The principle of caveat emptor (let the buyer beware) applies, which places the responsibility on the buyer to gather as much information as possible on the condition of the target company. This is known as a due diligence exercise. English law will not generally afford the Buyer any protection on the purchase, so the due diligence needs to be carried out thoroughly. The information provided from the due diligence exercise will ultimately give the buyer an understanding of the value of the business and can agree on a price with the seller.
The buyer will seek protection using warranties and indemnities and in turn, the seller will attempt to limit their liability by disclosing as much information as possible.
What are Warranties?
A warranty is a statement made by the seller as to the condition of certain aspects of the business.

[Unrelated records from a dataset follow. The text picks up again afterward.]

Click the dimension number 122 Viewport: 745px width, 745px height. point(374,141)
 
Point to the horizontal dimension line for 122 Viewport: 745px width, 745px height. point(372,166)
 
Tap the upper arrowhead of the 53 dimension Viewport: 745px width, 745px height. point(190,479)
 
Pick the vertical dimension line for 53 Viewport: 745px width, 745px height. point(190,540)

During the due diligence exercise into the business, the buyer will find relevant information as well as further information that may be provided from the warranties given by the seller in the sale and purchase agreement. In conjunction with the warranties, the seller will prepare a disclosure letter, which will set out general and specific disclosures regarding the warranties given.

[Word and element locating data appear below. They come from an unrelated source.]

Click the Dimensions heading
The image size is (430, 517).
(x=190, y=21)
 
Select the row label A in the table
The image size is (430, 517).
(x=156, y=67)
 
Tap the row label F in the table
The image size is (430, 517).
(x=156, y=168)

An example could include where the seller is asked to give a warranty that the business is not subject to any legal dispute. The seller would include the details of any relevant disputes in the disclosure letter and therefore the buyer will have no right to claim damages in relation to the disputes that have been disclosed.
What are Indemnities?
Indemnities are for known and specific matters but fall outside the buyer’s responsibility. An indemnity promises to reimburse the buyer should a particular liability arise and does not allow the seller “off the hook” by making disclosures to the buyer.
For example, if X indemnifies Y for loss suffered because of a particular event, then, should that event occur, X should reimburse Y for the loss suffered. Indemnities can be used in circumstances where a breach of warranty may not necessarily give rise to a claim in damages.
One of the benefits of an indemnity is that the buyer has no obligation to mitigate its loss compared to a warranty.
What is the difference between them?
In simple terms, warranties protect against the unknown and indemnities allocate risk in respect of a known liability. An award of damages for breach of warranty aims to put the claimant in the position it would have been in had the warranty been true, subject to the usual contractual rules. The indemnity operates to protect a risk that may or may not materialise and will compensate the buyer pound for pound for a specific loss.